On 10 March 2008, the Secretary of Defense (SECDEF) provided what is arguably the most important guidance to date concerning contractor misconduct on the battlefield when he stated, “Commanders retain authority to respond to an incident, restore safety and order, investigate, apprehend suspected offenders, and otherwise address the immediate needs of the situation.”12 The SECDEF reminded both commanders and military law enforcement personnel that they have “significant authority” under the UCMJ to investigate and deal with criminal misconduct committed by persons serving with or accompanying the armed forces overseas during times of declared war and in contingency operations.13 When it appears alleged misconduct constitutes a federal felony offense, the Department of Justice (DoJ) must be notified to determine whether it wishes to exercise MEJA jurisdiction over the person and pursue prosecution.14 During the DoJ’s review of a potential MEJA referral, the commander and military law enforcement personnel should continue their investigation and take any necessary action to address the alleged incident.15 In sum, the SECDEF has declared that addressing contractor misconduct on the battlefield is first and foremost a command responsibility.

B. Developing Procedures for Handling Civilian Misconduct Incidents

Contractor criminal activity can generate significant media interest, adversely impact strategic relationships with host nation governments, and require commanders to swiftly formulate a response when such incidents occur within their areas of operation. Judge advocates should carefully review the legal annex of their next higher headquarters’ operations order to discern what command policies and procedures to follow when persons serving with or accompanying the force engage in criminal misconduct.16

Developing consistent procedures for handling civilian misconduct is essential to ensuring the transparent and consistent treatment of all contractors who are alleged to have engaged in some type of criminal activity. After a report of criminal activity is received, judge advocates should begin to gather as much information as possible about the incident and all potential witnesses. Trial counsel might first attempt to obtain key identifying information about the suspect, including a home address, last known address, passport number and country of origin, driver’s license number, any available employment information including the employer’s contact information, and a copy of the suspect’s letter of authorization or employment contract.17 After gathering information about the suspect, the inquiry should focus on obtaining similar information about the alleged victim’s background, including information about how the victim had served with or accompanied the U.S. armed forces.18 Information about the alleged incident should then be summarized in a situation report that can be forwarded to military law enforcement personnel, the local commander, and command judge advocate responsible for the area of operations where the incident had occurred; the staff judge advocate of the next higher headquarters should also receive a report for his situational awareness.

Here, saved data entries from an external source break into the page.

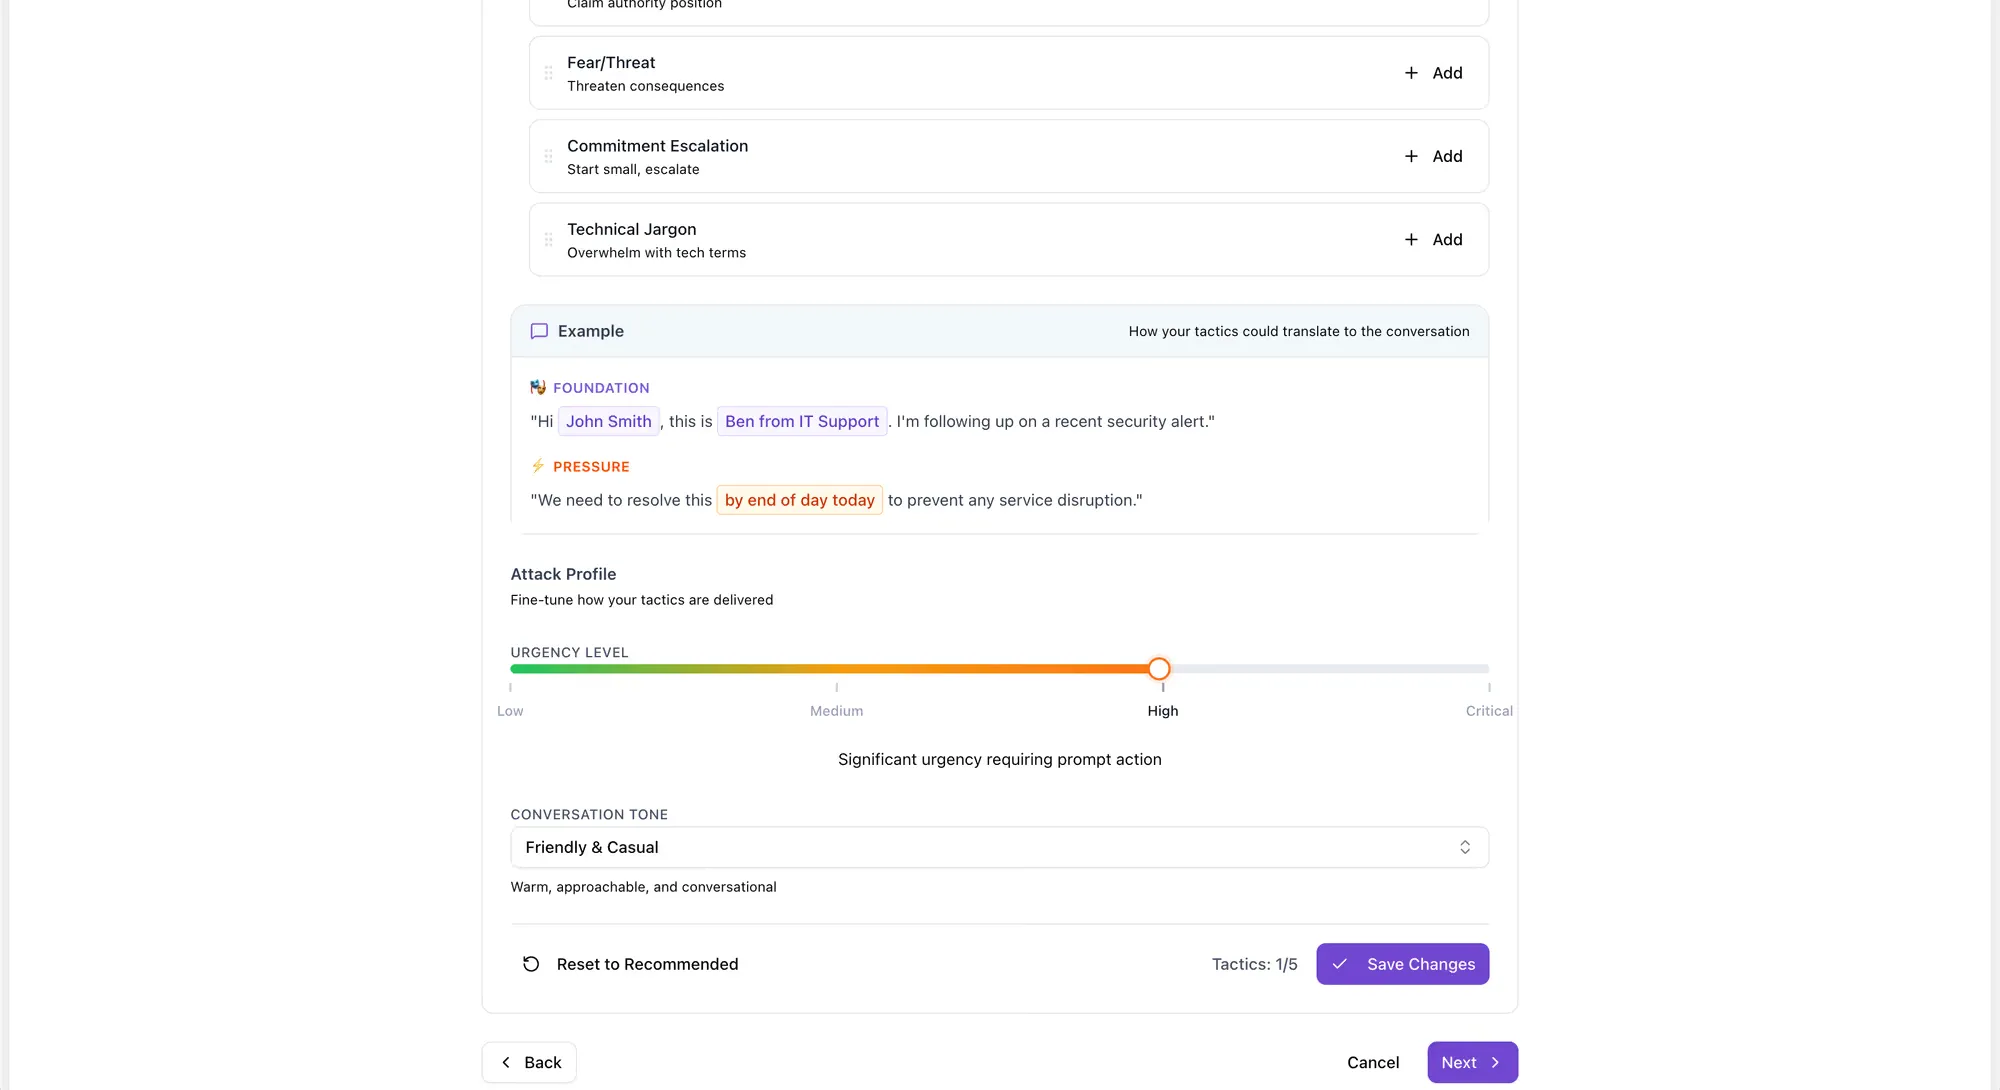Click the plus icon for Commitment Escalation
Image resolution: width=2000 pixels, height=1090 pixels.
point(1411,156)
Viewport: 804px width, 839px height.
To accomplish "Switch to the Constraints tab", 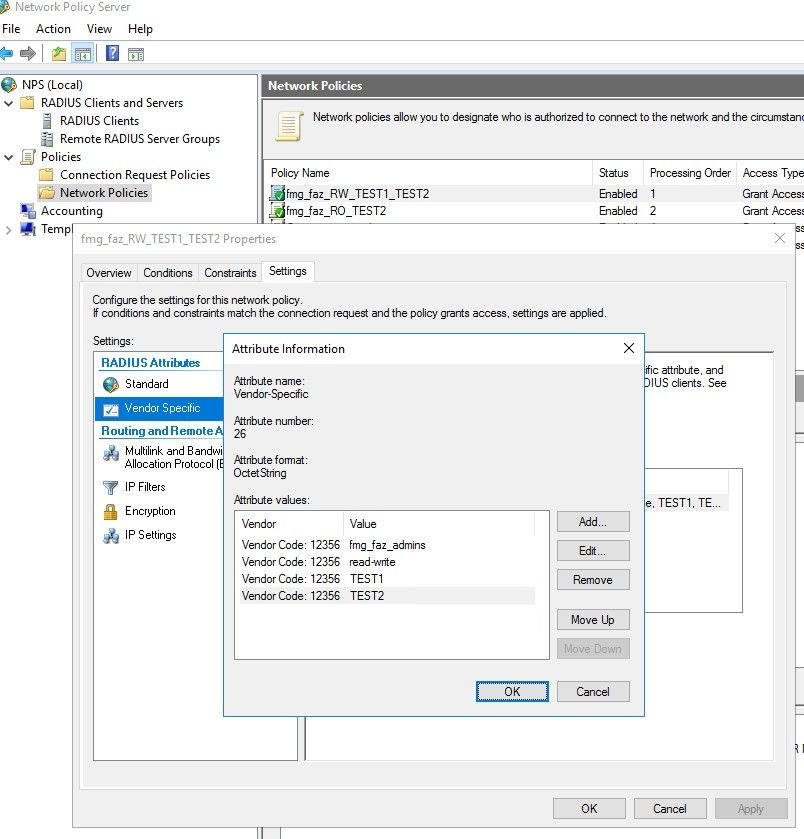I will (230, 273).
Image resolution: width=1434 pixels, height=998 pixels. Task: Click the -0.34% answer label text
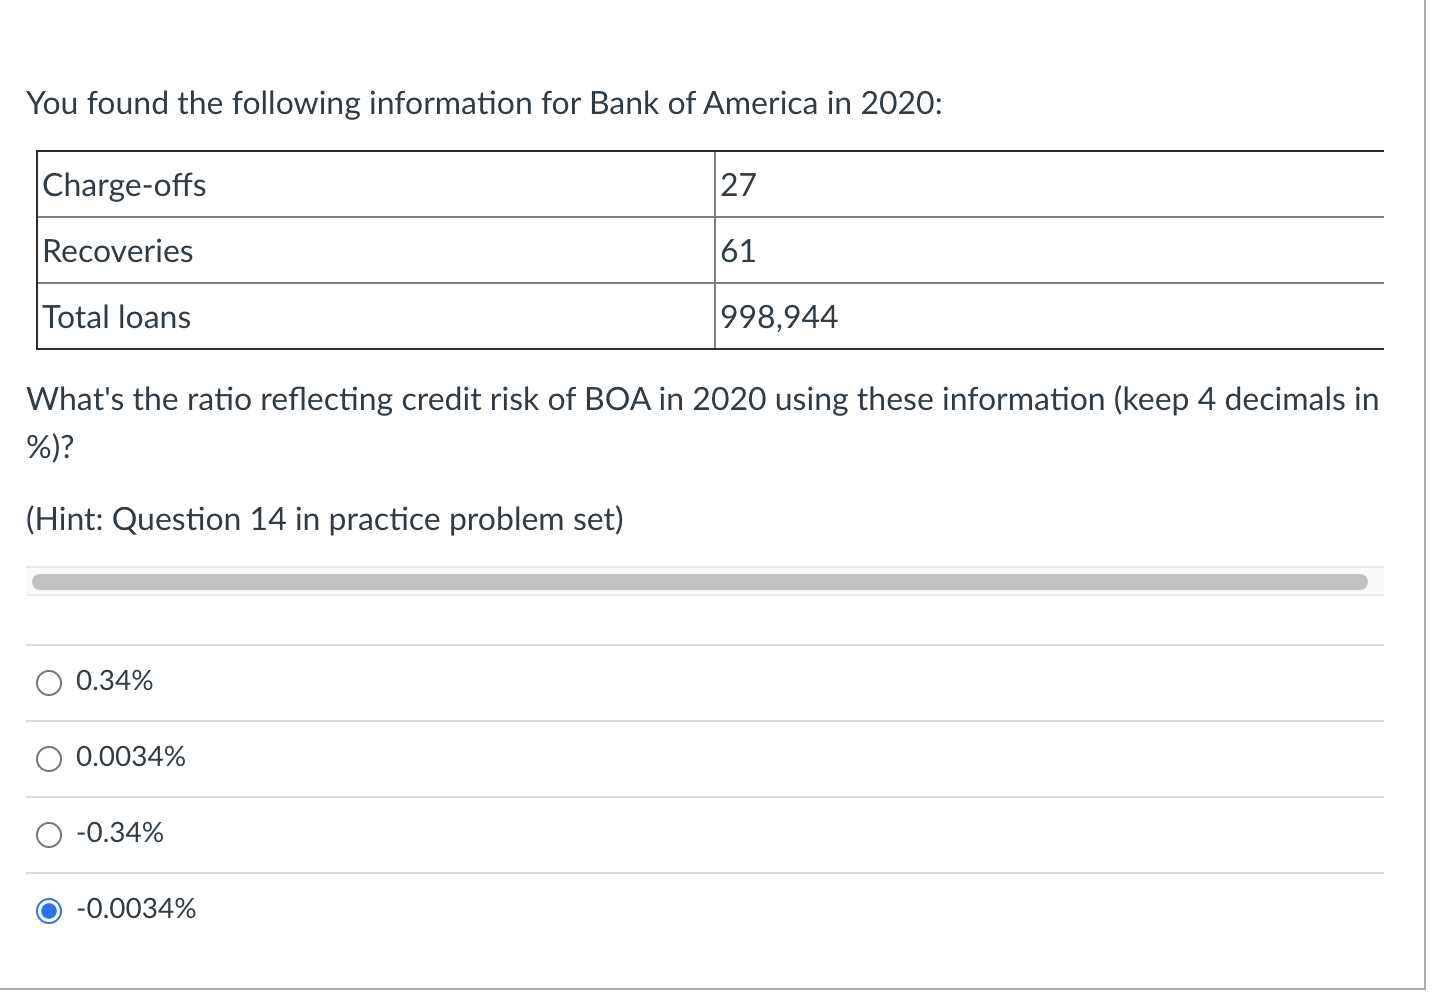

One of the preliminary legal determinations that must be made following the receipt of a civilian misconduct report is whether the suspected offender is subject to the UCMJ.19 After receiving a report of civilian misconduct, judge advocates should gather sufficient information about the contractor’s employment status and relationship to the U.S. armed forces to determine whether he will be subject to a commander’s UCMJ authority. Article 2(a)(10), UCMJ, states that jurisdiction attaches over persons either serving with or accompanying the armed forces during a declared war or contingency operation.20 A person is considered to be “serving with” the armed forces if he is a DoD employee, a contractor, contractoremployee, or subcontractor (at any tier), whose employment occurs outside of the United States while supporting the armed forces, and who works alongside or is supervised by military personnel or performs work that has a direct bearing on the efficiency, discipline, and reputation of the forces in the area in which they are operating.21 In contrast, a person is considered to be “accompanying” the force if he is embedded within a military unit or operating as a member of a military team, or present within a military installation for reasons that are more than merely incidental; the presence must be connected with or dependent upon the U.S. armed forces, its activities, or its personnel.22 Depending on the circumstances, a person may also be considered to be accompanying the force, even though his service or government contract has ended, if the individual’s continued presence with the force requires the armed forces to secure, house, feed or otherwise exercise pervasive military control over him.23

The MEJA complements UCMJ authority by providing jurisdictional authority over civilians employed by or accompanying the armed forces outside the United States, members of the armed forces, and former members of the armed forces, including their dependents for U.S. federal criminal statute violations.24 Whenever a contractor has engaged in serious criminal misconduct involving a felony offense, the subsequent investigation and notifications are most often reviewed as a potential MEJA referral by the DoJ.25 Initiating a MEJA referral is an administrative process that requires detailed coordination between military law enforcement personnel, the military chain of command, the contractor’s supervisor or employee representative, and the DoJ Domestic Security Section (DSS).26 Within fourteen days of receiving a referral, the DoJ must determine whether it intends to exercise MEJA jurisdiction over the alleged offenses.27 During the review period, a DSS attorney evaluates whether the alleged misconduct constitutes a MEJA violation and conducts a venue analysis to determine where the potential case could be tried.28 After completing the initial review, the DSS attorney forwards the MEJA referral to the U.S. Attorneys’ Office (USAO) where venue would properly lie, thereby transferring responsibility for conducting further investigation and for coordinating with the command’s legal advisor to the USAO.29 The USAO retains discretion over the MEJA referral and decides whether to accept or decline the referral for prosecution.30 If the referral is accepted for prosecution, an Assistant U.S. Attorney (AUSA) is assigned to coordinate the investigation, the arrest of suspects, and the prosecution of the alleged offenses with the assistance of the referring SJA office.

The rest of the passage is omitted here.